(Beginning of Entries provided)

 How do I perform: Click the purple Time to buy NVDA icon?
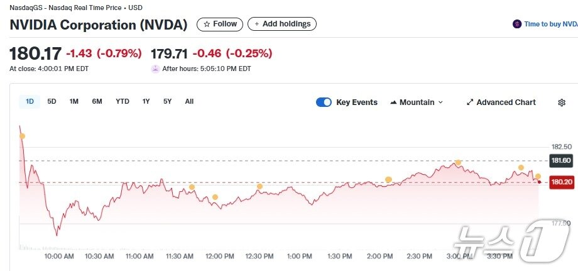tap(517, 24)
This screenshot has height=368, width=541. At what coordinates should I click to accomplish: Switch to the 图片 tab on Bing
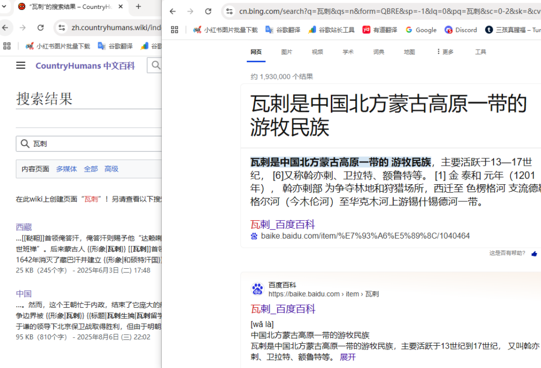pyautogui.click(x=287, y=51)
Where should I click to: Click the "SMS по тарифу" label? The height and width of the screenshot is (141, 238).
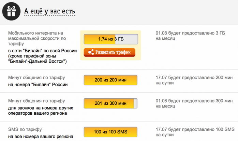(25, 129)
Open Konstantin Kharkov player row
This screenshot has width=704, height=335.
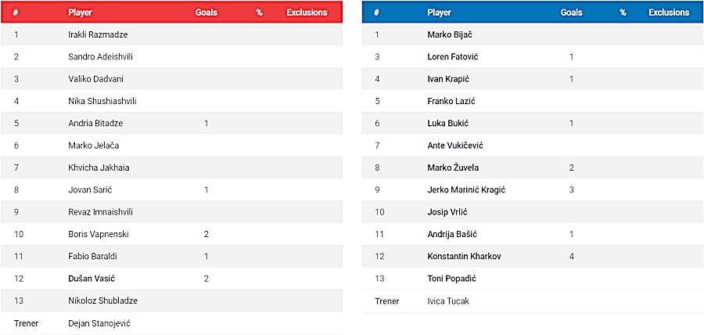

(End of Entries provided)

**What to do:**
Give the entries above again, exactly as written and free of images.

**Solution for this problem:**
 How do I perform: Click the purple Time to buy NVDA icon?
tap(517, 24)
This screenshot has height=368, width=541. At what coordinates should I click to accomplish: Switch to the 图片 tab on Bing
pyautogui.click(x=287, y=51)
Where should I click to: Click the "SMS по тарифу" label? The height and width of the screenshot is (141, 238).
(25, 129)
Open Konstantin Kharkov player row
This screenshot has width=704, height=335.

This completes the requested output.